- **Exercise requirements**:
From the records below, find each line with the string "pixels" and copy it.

- **Record extracts**:
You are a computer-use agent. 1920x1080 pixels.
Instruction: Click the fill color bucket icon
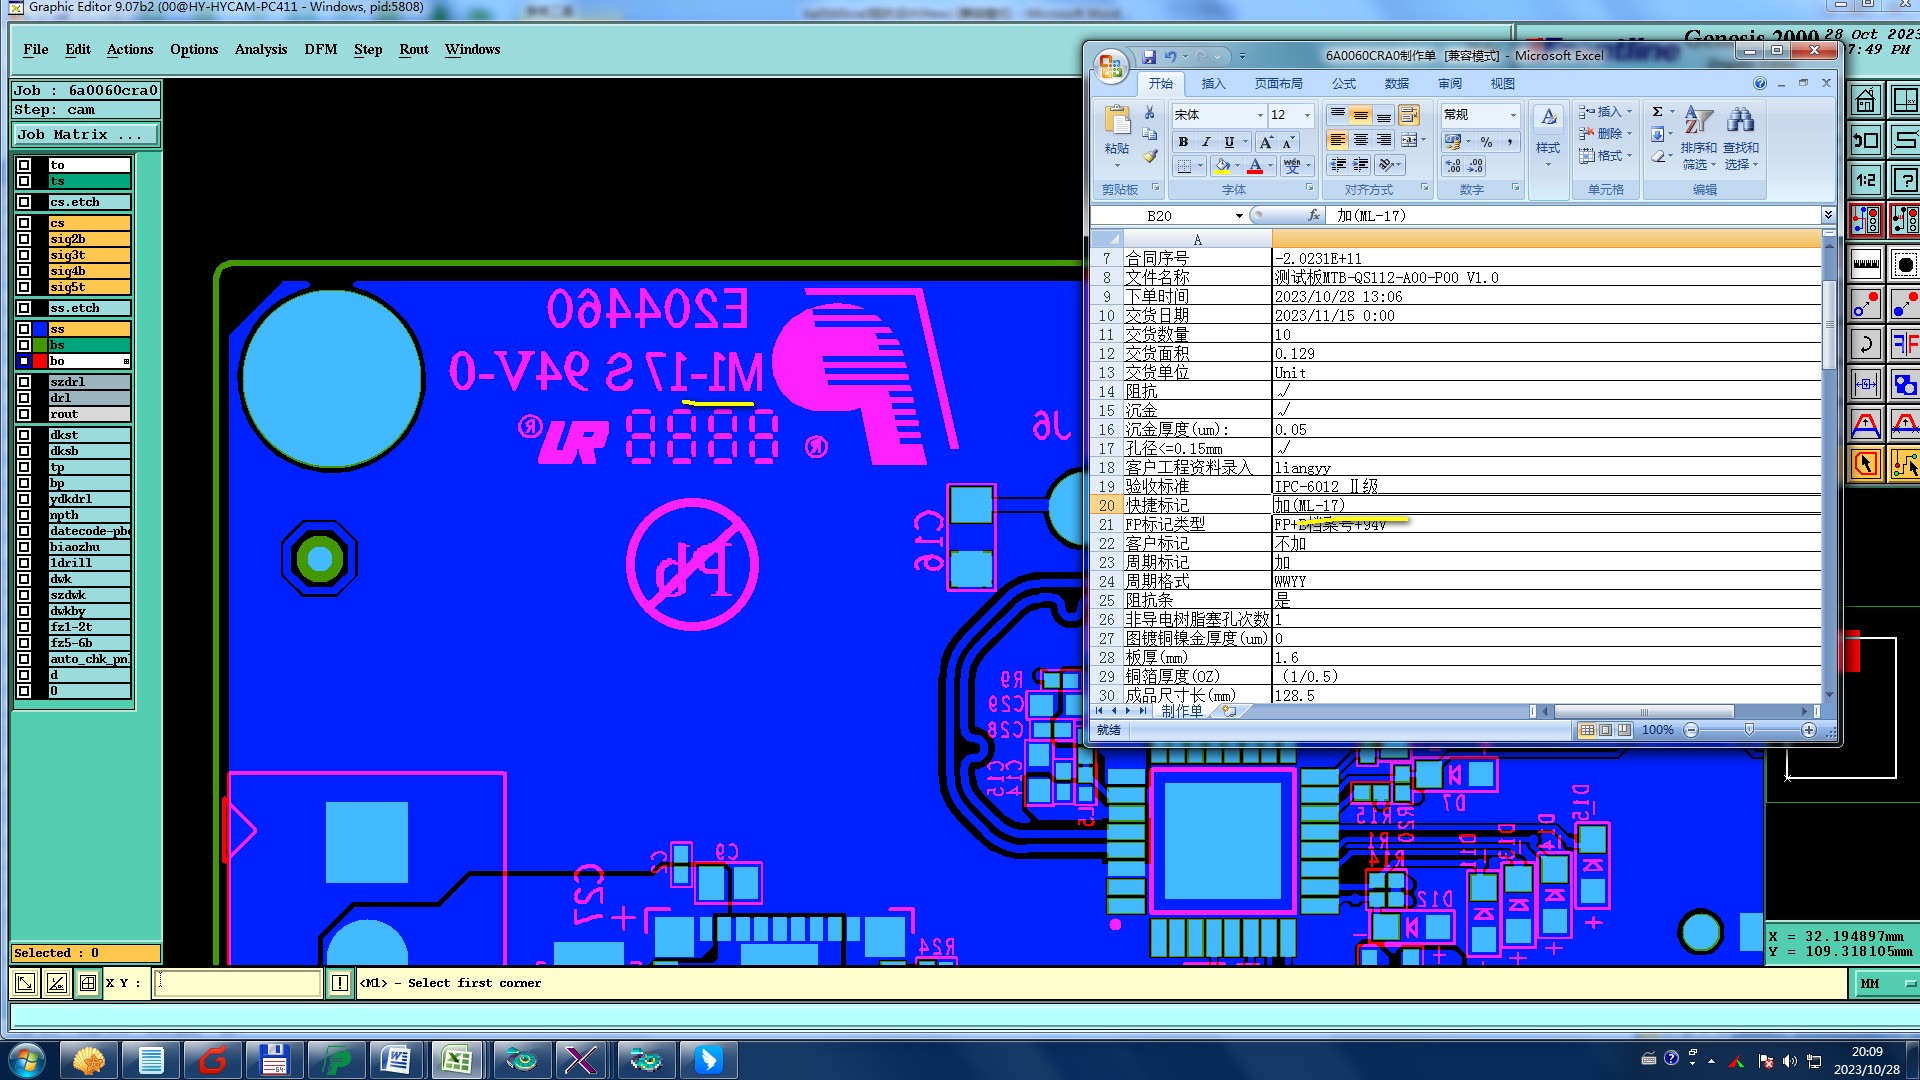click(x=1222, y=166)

* * *

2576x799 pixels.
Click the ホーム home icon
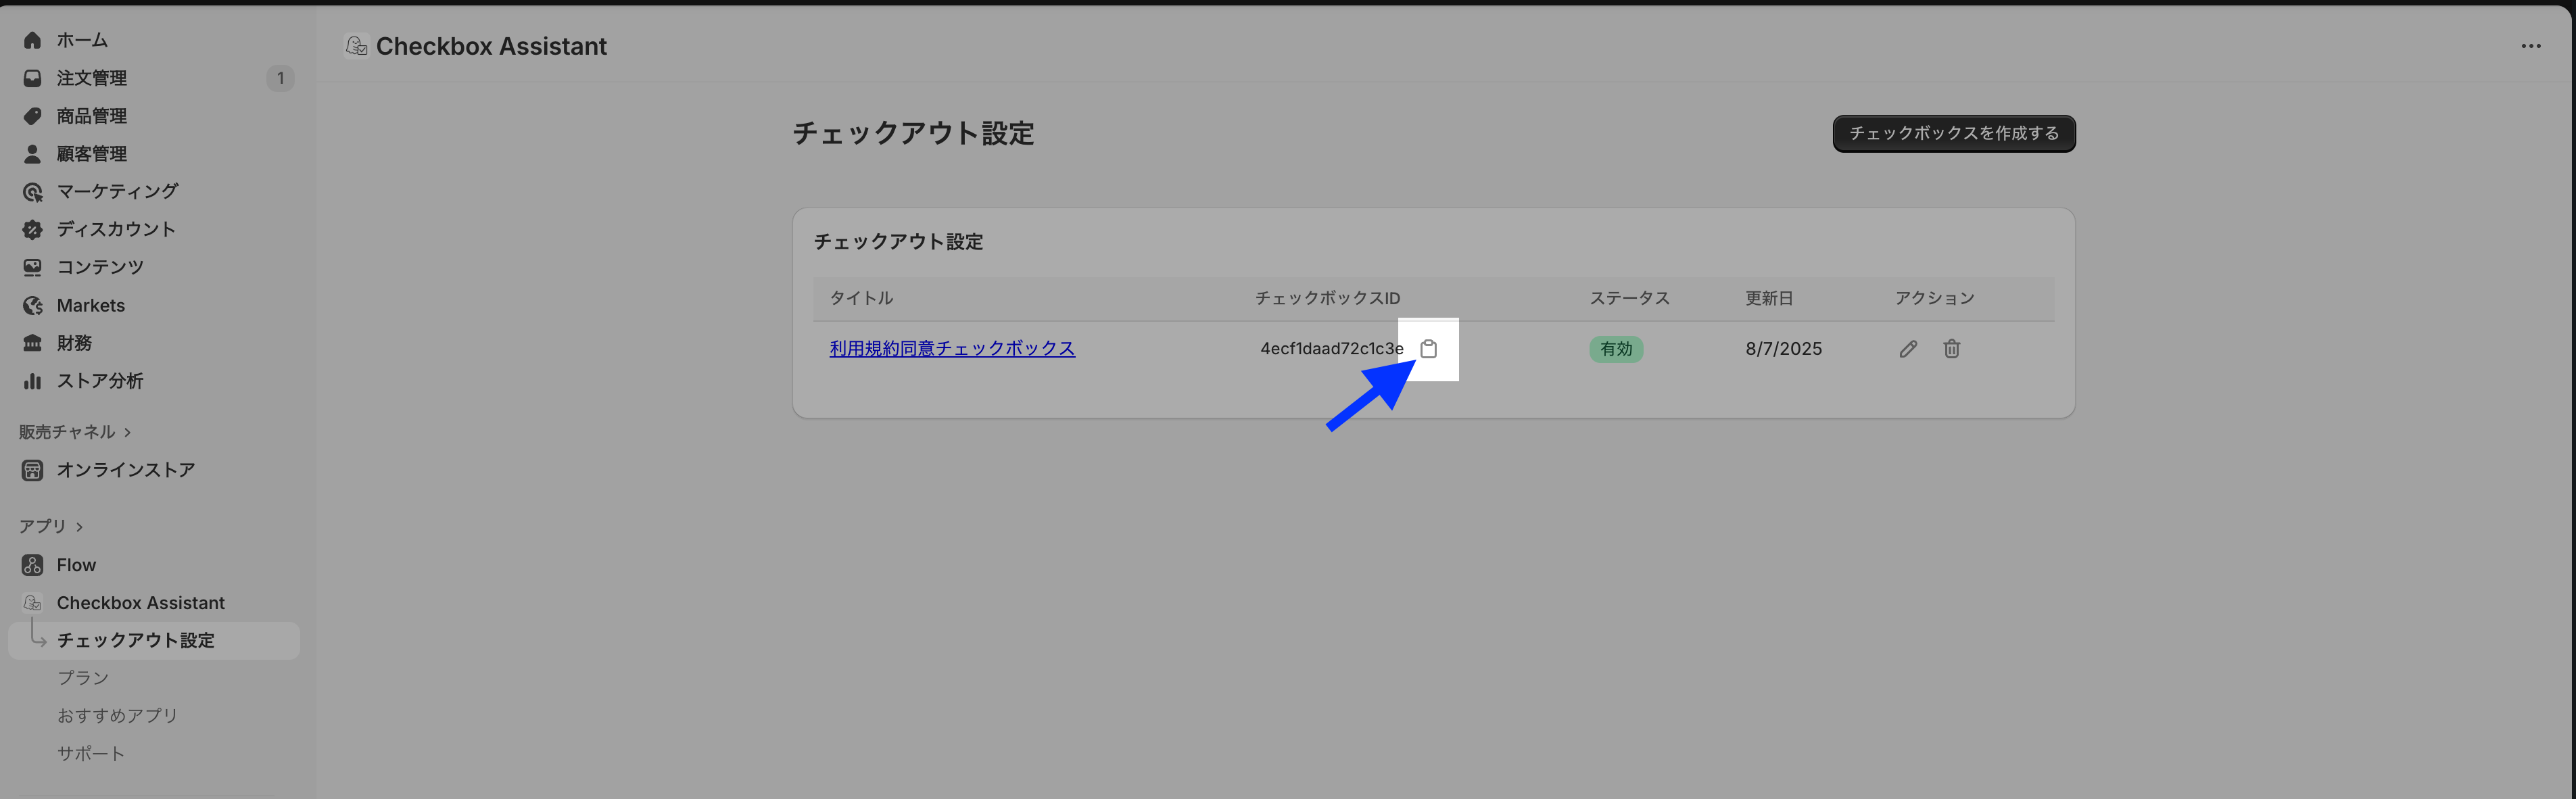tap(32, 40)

- **Response for this exercise**:
You are a computer-use agent. 1920x1080 pixels.
2576x799 pixels.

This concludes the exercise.